---- Input

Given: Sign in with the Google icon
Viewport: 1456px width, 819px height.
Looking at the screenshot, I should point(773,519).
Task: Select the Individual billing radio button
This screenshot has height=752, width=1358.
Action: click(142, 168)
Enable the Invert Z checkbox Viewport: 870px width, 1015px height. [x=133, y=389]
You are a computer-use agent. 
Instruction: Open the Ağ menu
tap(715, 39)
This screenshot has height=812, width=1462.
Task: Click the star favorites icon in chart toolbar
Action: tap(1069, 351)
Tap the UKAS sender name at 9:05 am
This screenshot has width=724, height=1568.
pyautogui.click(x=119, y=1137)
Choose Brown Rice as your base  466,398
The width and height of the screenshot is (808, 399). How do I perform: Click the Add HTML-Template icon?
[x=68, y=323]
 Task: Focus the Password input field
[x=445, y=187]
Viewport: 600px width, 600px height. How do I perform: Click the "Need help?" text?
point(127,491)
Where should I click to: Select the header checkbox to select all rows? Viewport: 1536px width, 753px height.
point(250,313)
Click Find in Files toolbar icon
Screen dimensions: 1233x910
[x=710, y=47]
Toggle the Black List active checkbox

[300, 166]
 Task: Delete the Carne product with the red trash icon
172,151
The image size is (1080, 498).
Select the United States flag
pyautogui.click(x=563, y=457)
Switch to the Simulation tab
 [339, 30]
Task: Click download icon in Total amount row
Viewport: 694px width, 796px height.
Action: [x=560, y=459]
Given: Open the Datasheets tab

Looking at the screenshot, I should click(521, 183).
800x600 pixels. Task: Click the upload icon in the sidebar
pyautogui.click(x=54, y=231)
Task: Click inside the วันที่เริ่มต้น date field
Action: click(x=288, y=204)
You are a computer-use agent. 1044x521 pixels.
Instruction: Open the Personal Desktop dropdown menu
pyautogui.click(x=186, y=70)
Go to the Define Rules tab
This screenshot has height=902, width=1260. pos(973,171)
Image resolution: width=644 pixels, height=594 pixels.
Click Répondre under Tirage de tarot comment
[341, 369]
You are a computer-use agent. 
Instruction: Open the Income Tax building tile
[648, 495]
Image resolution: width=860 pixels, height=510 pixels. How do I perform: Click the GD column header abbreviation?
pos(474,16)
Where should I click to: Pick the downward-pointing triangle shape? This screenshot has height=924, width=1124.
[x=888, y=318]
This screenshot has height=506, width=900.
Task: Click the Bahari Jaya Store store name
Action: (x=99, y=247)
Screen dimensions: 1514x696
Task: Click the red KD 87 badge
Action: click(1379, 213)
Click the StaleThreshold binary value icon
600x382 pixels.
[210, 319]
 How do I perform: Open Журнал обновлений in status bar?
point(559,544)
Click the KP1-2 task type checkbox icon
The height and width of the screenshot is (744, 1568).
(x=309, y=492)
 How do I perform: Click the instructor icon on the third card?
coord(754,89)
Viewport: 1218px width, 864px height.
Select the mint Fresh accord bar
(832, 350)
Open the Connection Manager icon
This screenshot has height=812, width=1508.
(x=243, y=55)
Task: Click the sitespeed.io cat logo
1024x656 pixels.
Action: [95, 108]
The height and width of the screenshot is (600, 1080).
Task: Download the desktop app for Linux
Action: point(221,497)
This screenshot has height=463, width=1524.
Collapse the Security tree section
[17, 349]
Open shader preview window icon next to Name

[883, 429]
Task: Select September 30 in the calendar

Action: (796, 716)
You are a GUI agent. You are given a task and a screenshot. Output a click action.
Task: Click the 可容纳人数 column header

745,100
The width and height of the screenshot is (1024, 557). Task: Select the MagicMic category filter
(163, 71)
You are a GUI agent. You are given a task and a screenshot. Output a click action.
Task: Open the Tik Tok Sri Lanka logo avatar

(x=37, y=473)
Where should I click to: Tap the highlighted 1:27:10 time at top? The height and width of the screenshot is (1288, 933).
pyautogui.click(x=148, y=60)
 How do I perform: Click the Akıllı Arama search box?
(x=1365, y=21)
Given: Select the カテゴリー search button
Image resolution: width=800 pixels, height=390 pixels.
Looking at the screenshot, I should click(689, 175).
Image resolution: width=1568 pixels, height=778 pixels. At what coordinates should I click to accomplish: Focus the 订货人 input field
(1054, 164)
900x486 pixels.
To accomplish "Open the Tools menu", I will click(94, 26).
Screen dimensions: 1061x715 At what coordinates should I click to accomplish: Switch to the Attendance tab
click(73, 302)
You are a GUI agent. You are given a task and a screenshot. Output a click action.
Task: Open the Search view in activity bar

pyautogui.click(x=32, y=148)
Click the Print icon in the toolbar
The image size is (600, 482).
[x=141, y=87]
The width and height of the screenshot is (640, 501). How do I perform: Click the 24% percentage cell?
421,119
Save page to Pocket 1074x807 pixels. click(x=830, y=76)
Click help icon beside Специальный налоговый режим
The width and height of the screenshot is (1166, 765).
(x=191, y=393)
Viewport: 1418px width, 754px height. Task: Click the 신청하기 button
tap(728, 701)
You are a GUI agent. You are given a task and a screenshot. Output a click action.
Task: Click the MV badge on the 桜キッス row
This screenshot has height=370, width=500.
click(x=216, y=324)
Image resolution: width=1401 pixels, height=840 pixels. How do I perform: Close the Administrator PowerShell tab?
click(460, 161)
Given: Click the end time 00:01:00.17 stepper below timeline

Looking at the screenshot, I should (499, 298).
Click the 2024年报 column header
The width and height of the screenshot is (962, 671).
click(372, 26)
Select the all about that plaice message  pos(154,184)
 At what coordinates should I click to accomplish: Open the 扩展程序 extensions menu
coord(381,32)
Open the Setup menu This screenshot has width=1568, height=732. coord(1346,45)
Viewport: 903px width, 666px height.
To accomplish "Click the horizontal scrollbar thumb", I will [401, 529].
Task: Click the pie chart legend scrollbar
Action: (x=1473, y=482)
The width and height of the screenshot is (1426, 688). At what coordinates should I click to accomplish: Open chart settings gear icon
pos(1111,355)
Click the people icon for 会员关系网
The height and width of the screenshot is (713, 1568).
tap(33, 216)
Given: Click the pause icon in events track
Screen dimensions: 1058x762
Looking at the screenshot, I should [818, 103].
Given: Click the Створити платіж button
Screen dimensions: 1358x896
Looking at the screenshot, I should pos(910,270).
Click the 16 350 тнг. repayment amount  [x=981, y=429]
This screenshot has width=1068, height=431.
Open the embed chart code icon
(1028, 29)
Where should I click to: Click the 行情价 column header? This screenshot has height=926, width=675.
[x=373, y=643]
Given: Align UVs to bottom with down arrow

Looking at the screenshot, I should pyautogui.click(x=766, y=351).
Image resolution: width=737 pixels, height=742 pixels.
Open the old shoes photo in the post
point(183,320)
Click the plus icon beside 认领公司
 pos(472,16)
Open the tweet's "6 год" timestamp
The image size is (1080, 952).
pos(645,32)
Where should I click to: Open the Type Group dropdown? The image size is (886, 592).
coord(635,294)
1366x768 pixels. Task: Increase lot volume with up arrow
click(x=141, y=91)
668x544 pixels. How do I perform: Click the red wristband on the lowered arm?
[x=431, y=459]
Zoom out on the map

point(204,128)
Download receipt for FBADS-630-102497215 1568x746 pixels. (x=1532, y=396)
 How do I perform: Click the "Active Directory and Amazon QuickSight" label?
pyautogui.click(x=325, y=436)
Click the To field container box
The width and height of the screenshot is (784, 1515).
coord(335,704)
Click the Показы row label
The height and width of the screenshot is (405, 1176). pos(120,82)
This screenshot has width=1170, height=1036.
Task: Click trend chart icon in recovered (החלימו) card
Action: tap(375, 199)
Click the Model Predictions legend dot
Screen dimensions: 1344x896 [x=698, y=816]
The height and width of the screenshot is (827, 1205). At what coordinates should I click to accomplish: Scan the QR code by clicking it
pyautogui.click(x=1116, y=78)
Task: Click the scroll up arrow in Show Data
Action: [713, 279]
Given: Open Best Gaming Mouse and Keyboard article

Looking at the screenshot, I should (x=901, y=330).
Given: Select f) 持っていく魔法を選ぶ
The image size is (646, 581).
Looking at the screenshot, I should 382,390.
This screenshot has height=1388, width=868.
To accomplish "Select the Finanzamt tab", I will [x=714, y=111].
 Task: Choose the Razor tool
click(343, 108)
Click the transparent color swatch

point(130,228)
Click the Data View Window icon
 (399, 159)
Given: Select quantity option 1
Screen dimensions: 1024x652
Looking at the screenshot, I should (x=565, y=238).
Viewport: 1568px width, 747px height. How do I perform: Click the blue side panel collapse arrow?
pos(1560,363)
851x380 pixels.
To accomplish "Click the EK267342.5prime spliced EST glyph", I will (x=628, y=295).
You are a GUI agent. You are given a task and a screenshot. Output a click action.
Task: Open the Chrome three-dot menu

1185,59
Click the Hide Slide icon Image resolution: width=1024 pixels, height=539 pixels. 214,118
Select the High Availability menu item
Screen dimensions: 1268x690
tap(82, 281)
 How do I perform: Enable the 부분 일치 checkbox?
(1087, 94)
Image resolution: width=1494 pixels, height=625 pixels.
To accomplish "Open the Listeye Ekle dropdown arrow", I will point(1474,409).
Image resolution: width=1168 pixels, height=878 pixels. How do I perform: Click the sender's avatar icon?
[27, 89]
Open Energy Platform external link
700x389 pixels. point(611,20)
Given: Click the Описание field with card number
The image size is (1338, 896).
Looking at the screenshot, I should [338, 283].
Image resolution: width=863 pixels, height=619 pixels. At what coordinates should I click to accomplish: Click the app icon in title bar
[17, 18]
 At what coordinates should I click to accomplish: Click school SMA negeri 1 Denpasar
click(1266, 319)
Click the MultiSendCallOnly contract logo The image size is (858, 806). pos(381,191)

--------

Work instructions:
Set down each line exactly as it appears, starting at the top of the data and ending at the line containing "Choose Brown Rice", and include no other lines.

Written answer:
Given: Sign in with the Google icon
Viewport: 1456px width, 819px height.
Looking at the screenshot, I should point(773,519).
Task: Select the Individual billing radio button
This screenshot has height=752, width=1358.
Action: click(142, 168)
Enable the Invert Z checkbox Viewport: 870px width, 1015px height. [x=133, y=389]
You are a computer-use agent. 
Instruction: Open the Ağ menu
tap(715, 39)
This screenshot has height=812, width=1462.
Task: Click the star favorites icon in chart toolbar
Action: tap(1069, 351)
Tap the UKAS sender name at 9:05 am
This screenshot has width=724, height=1568.
pyautogui.click(x=119, y=1137)
Choose Brown Rice as your base  466,398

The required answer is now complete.